Required work
Repeat only the lines below from the one containing "How do I perform: Click 查看客户列表 link?" through the one containing "Task: Open the Mall tab icon", inclusive, exactly as written.

---- Exercise data

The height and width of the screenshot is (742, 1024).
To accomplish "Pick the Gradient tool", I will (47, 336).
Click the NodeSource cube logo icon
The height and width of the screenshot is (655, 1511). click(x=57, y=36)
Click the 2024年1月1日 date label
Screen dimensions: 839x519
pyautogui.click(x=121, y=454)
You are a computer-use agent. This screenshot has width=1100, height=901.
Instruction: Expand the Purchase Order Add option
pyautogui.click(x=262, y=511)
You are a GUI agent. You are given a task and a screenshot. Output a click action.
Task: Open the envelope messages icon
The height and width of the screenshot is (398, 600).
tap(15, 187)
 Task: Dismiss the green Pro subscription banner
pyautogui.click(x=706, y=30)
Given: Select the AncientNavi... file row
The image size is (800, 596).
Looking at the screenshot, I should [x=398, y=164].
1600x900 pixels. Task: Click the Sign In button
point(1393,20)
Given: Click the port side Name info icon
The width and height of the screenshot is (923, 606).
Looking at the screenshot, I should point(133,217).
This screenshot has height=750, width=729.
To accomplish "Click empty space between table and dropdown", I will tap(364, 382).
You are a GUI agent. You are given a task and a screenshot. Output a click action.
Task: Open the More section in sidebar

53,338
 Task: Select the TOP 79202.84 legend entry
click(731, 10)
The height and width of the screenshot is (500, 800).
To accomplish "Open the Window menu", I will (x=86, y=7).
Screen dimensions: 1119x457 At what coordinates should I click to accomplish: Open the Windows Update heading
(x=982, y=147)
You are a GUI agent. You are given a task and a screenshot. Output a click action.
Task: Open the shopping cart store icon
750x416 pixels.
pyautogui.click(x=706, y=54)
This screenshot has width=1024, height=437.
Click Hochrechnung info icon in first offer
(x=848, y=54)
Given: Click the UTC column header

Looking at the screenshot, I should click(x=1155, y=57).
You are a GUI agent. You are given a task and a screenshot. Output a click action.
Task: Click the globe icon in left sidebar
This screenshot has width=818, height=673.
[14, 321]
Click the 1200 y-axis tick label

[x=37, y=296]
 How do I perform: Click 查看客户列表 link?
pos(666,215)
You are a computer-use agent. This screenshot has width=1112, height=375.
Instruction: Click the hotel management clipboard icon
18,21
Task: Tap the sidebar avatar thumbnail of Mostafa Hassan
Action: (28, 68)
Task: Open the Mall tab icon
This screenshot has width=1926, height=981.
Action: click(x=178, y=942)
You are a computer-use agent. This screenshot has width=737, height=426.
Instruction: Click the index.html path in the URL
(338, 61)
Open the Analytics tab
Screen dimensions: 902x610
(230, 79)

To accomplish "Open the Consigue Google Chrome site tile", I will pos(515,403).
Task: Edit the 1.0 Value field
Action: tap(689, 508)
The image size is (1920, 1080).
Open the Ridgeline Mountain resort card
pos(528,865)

--------

Response to the exercise
 How do I perform: Click 查看客户列表 link?
pos(666,215)
You are a computer-use agent. This screenshot has width=1112, height=375.
Instruction: Click the hotel management clipboard icon
18,21
Task: Tap the sidebar avatar thumbnail of Mostafa Hassan
Action: (28, 68)
Task: Open the Mall tab icon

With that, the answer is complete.